> _Task instructions_
Repeat each of the following items word for word, keeping every line the same.

> _Provided records_
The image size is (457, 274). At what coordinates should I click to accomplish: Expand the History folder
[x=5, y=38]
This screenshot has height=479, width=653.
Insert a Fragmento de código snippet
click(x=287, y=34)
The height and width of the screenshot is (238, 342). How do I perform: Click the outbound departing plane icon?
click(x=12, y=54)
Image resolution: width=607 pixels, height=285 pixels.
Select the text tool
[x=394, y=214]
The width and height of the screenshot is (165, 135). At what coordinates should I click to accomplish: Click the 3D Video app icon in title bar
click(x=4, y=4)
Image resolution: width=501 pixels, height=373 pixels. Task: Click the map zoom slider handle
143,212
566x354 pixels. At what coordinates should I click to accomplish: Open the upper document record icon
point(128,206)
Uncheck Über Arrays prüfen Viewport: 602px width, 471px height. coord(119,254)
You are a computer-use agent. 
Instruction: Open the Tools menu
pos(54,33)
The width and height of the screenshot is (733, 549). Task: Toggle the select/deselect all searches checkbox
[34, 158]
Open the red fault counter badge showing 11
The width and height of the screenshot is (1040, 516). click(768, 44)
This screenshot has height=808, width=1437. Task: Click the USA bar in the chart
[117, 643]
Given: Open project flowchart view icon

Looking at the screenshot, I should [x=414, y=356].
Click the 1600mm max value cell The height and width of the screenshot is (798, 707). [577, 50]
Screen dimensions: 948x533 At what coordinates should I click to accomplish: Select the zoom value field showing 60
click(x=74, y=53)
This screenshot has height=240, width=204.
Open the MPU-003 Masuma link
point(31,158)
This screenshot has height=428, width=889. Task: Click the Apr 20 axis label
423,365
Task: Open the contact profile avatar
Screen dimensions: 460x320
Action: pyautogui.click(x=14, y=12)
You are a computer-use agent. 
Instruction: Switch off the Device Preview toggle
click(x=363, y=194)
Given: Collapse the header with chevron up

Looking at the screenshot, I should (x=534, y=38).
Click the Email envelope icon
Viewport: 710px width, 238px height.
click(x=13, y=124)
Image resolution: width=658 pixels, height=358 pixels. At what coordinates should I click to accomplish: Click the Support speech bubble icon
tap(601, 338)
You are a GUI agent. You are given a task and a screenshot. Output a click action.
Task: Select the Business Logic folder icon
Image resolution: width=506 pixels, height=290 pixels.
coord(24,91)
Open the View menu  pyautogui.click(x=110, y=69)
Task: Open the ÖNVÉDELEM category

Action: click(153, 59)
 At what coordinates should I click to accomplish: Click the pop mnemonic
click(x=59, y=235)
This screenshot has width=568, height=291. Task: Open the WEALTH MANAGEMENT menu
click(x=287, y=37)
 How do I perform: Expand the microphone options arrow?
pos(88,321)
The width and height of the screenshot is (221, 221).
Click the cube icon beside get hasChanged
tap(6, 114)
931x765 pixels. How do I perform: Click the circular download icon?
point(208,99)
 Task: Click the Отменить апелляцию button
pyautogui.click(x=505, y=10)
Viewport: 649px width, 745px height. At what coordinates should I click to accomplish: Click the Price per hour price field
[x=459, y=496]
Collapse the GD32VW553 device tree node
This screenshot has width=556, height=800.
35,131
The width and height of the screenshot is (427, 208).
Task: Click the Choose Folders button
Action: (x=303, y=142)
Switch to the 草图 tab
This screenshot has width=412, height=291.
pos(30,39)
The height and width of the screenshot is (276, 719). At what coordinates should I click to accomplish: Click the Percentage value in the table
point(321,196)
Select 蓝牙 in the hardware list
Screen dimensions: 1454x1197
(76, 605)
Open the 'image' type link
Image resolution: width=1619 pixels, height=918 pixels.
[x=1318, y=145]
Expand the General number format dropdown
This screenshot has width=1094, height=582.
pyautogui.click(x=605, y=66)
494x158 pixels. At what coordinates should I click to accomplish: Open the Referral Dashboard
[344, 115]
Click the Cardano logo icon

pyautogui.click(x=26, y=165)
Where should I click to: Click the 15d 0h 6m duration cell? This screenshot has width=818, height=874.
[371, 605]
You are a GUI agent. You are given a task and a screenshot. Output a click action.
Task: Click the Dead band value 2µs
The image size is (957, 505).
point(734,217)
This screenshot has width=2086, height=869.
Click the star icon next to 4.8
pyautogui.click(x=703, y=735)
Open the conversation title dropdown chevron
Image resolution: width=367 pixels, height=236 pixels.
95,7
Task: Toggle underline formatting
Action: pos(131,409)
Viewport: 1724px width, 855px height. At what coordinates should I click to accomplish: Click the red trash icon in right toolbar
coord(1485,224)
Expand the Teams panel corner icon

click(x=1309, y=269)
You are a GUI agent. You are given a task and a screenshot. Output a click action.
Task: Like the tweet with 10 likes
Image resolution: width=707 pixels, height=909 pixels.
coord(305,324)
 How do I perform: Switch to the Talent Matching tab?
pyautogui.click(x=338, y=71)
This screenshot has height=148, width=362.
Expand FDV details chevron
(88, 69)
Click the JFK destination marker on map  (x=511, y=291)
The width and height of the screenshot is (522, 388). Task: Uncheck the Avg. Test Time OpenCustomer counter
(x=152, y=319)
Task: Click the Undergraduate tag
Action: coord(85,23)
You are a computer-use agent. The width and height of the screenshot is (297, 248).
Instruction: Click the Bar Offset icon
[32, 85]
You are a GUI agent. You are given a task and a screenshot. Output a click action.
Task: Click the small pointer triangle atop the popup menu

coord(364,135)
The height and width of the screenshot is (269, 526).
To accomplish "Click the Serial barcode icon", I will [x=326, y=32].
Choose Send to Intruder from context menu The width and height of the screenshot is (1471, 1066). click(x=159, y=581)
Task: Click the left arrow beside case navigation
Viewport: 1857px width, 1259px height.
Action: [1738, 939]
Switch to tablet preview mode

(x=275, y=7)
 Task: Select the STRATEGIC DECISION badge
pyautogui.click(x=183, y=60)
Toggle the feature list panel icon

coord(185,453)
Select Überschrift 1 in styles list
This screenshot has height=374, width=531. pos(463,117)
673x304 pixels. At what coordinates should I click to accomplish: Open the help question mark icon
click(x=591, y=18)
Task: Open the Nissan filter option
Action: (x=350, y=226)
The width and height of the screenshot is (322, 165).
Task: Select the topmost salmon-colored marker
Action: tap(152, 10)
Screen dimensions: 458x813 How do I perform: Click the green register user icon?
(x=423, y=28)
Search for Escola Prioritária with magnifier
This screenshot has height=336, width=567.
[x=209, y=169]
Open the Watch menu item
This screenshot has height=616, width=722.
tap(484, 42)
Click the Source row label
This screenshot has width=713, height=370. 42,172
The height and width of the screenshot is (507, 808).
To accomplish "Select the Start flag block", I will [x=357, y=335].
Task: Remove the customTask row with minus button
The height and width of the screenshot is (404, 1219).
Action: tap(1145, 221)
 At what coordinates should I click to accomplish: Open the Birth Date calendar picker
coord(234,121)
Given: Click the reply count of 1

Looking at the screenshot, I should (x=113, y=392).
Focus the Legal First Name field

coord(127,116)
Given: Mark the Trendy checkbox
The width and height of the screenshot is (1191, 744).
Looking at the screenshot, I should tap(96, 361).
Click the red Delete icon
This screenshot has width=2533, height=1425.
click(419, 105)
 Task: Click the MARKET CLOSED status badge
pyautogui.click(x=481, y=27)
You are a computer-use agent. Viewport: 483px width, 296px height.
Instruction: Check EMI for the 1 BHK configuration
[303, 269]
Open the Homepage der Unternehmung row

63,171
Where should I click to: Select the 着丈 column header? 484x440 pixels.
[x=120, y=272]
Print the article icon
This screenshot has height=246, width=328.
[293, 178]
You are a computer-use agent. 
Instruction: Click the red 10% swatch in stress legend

> _Result of the exercise_
The image size is (457, 274). At what coordinates should I click to accomplish: Expand the History folder
[x=5, y=38]
This screenshot has height=479, width=653.
Insert a Fragmento de código snippet
click(x=287, y=34)
The height and width of the screenshot is (238, 342). How do I perform: Click the outbound departing plane icon?
click(x=12, y=54)
Image resolution: width=607 pixels, height=285 pixels.
Select the text tool
[x=394, y=214]
The width and height of the screenshot is (165, 135). At what coordinates should I click to accomplish: Click the 3D Video app icon in title bar
click(x=4, y=4)
Image resolution: width=501 pixels, height=373 pixels. Task: Click the map zoom slider handle
143,212
566x354 pixels. At what coordinates should I click to accomplish: Open the upper document record icon
point(128,206)
Uncheck Über Arrays prüfen Viewport: 602px width, 471px height. coord(119,254)
You are a computer-use agent. 
Instruction: Open the Tools menu
pos(54,33)
The width and height of the screenshot is (733, 549). Task: Toggle the select/deselect all searches checkbox
[34, 158]
Open the red fault counter badge showing 11
The width and height of the screenshot is (1040, 516). click(768, 44)
This screenshot has height=808, width=1437. Task: Click the USA bar in the chart
[117, 643]
Given: Open project flowchart view icon

Looking at the screenshot, I should [x=414, y=356].
Click the 1600mm max value cell The height and width of the screenshot is (798, 707). [577, 50]
Screen dimensions: 948x533 At what coordinates should I click to accomplish: Select the zoom value field showing 60
click(x=74, y=53)
This screenshot has height=240, width=204.
Open the MPU-003 Masuma link
point(31,158)
This screenshot has height=428, width=889. Task: Click the Apr 20 axis label
423,365
Task: Open the contact profile avatar
Screen dimensions: 460x320
Action: pyautogui.click(x=14, y=12)
You are a computer-use agent. 
Instruction: Switch off the Device Preview toggle
click(x=363, y=194)
Given: Collapse the header with chevron up

Looking at the screenshot, I should (x=534, y=38).
Click the Email envelope icon
Viewport: 710px width, 238px height.
click(x=13, y=124)
Image resolution: width=658 pixels, height=358 pixels. At what coordinates should I click to accomplish: Click the Support speech bubble icon
tap(601, 338)
You are a GUI agent. You are given a task and a screenshot. Output a click action.
Task: Select the Business Logic folder icon
Image resolution: width=506 pixels, height=290 pixels.
coord(24,91)
Open the View menu  pyautogui.click(x=110, y=69)
Task: Open the ÖNVÉDELEM category

Action: click(153, 59)
 At what coordinates should I click to accomplish: Click the pop mnemonic
click(x=59, y=235)
This screenshot has width=568, height=291. Task: Open the WEALTH MANAGEMENT menu
click(x=287, y=37)
 How do I perform: Expand the microphone options arrow?
pos(88,321)
The width and height of the screenshot is (221, 221).
Click the cube icon beside get hasChanged
tap(6, 114)
931x765 pixels. How do I perform: Click the circular download icon?
point(208,99)
 Task: Click the Отменить апелляцию button
pyautogui.click(x=505, y=10)
Viewport: 649px width, 745px height. At what coordinates should I click to accomplish: Click the Price per hour price field
[x=459, y=496]
Collapse the GD32VW553 device tree node
This screenshot has width=556, height=800.
35,131
The width and height of the screenshot is (427, 208).
Task: Click the Choose Folders button
Action: (x=303, y=142)
Switch to the 草图 tab
This screenshot has width=412, height=291.
pos(30,39)
The height and width of the screenshot is (276, 719). At what coordinates should I click to accomplish: Click the Percentage value in the table
point(321,196)
Select 蓝牙 in the hardware list
Screen dimensions: 1454x1197
(76, 605)
Open the 'image' type link
Image resolution: width=1619 pixels, height=918 pixels.
[x=1318, y=145]
Expand the General number format dropdown
This screenshot has width=1094, height=582.
pyautogui.click(x=605, y=66)
494x158 pixels. At what coordinates should I click to accomplish: Open the Referral Dashboard
[344, 115]
Click the Cardano logo icon

pyautogui.click(x=26, y=165)
Where should I click to: Click the 15d 0h 6m duration cell? This screenshot has width=818, height=874.
[371, 605]
You are a GUI agent. You are given a task and a screenshot. Output a click action.
Task: Click the Dead band value 2µs
The image size is (957, 505).
point(734,217)
This screenshot has width=2086, height=869.
Click the star icon next to 4.8
pyautogui.click(x=703, y=735)
Open the conversation title dropdown chevron
Image resolution: width=367 pixels, height=236 pixels.
95,7
Task: Toggle underline formatting
Action: pos(131,409)
Viewport: 1724px width, 855px height. At what coordinates should I click to accomplish: Click the red trash icon in right toolbar
coord(1485,224)
Expand the Teams panel corner icon

click(x=1309, y=269)
You are a GUI agent. You are given a task and a screenshot. Output a click action.
Task: Like the tweet with 10 likes
Image resolution: width=707 pixels, height=909 pixels.
coord(305,324)
 How do I perform: Switch to the Talent Matching tab?
pyautogui.click(x=338, y=71)
This screenshot has height=148, width=362.
Expand FDV details chevron
(88, 69)
Click the JFK destination marker on map  (x=511, y=291)
The width and height of the screenshot is (522, 388). Task: Uncheck the Avg. Test Time OpenCustomer counter
(x=152, y=319)
Task: Click the Undergraduate tag
Action: coord(85,23)
You are a computer-use agent. The width and height of the screenshot is (297, 248).
Instruction: Click the Bar Offset icon
[32, 85]
You are a GUI agent. You are given a task and a screenshot. Output a click action.
Task: Click the small pointer triangle atop the popup menu

coord(364,135)
The height and width of the screenshot is (269, 526).
To accomplish "Click the Serial barcode icon", I will [x=326, y=32].
Choose Send to Intruder from context menu The width and height of the screenshot is (1471, 1066). click(x=159, y=581)
Task: Click the left arrow beside case navigation
Viewport: 1857px width, 1259px height.
Action: [1738, 939]
Switch to tablet preview mode

(x=275, y=7)
 Task: Select the STRATEGIC DECISION badge
pyautogui.click(x=183, y=60)
Toggle the feature list panel icon

coord(185,453)
Select Überschrift 1 in styles list
This screenshot has height=374, width=531. pos(463,117)
673x304 pixels. At what coordinates should I click to accomplish: Open the help question mark icon
click(x=591, y=18)
Task: Open the Nissan filter option
Action: (x=350, y=226)
The width and height of the screenshot is (322, 165).
Task: Select the topmost salmon-colored marker
Action: tap(152, 10)
Screen dimensions: 458x813 How do I perform: Click the green register user icon?
(x=423, y=28)
Search for Escola Prioritária with magnifier
This screenshot has height=336, width=567.
[x=209, y=169]
Open the Watch menu item
This screenshot has height=616, width=722.
tap(484, 42)
Click the Source row label
This screenshot has width=713, height=370. 42,172
The height and width of the screenshot is (507, 808).
To accomplish "Select the Start flag block", I will [x=357, y=335].
Task: Remove the customTask row with minus button
The height and width of the screenshot is (404, 1219).
Action: tap(1145, 221)
 At what coordinates should I click to accomplish: Open the Birth Date calendar picker
coord(234,121)
Given: Click the reply count of 1

Looking at the screenshot, I should (x=113, y=392).
Focus the Legal First Name field

coord(127,116)
Given: Mark the Trendy checkbox
The width and height of the screenshot is (1191, 744).
Looking at the screenshot, I should tap(96, 361).
Click the red Delete icon
This screenshot has width=2533, height=1425.
click(419, 105)
 Task: Click the MARKET CLOSED status badge
pyautogui.click(x=481, y=27)
You are a computer-use agent. Viewport: 483px width, 296px height.
Instruction: Check EMI for the 1 BHK configuration
[303, 269]
Open the Homepage der Unternehmung row

63,171
Where should I click to: Select the 着丈 column header? 484x440 pixels.
[x=120, y=272]
Print the article icon
This screenshot has height=246, width=328.
[293, 178]
You are a computer-use agent. 
Instruction: Click the red 10% swatch in stress legend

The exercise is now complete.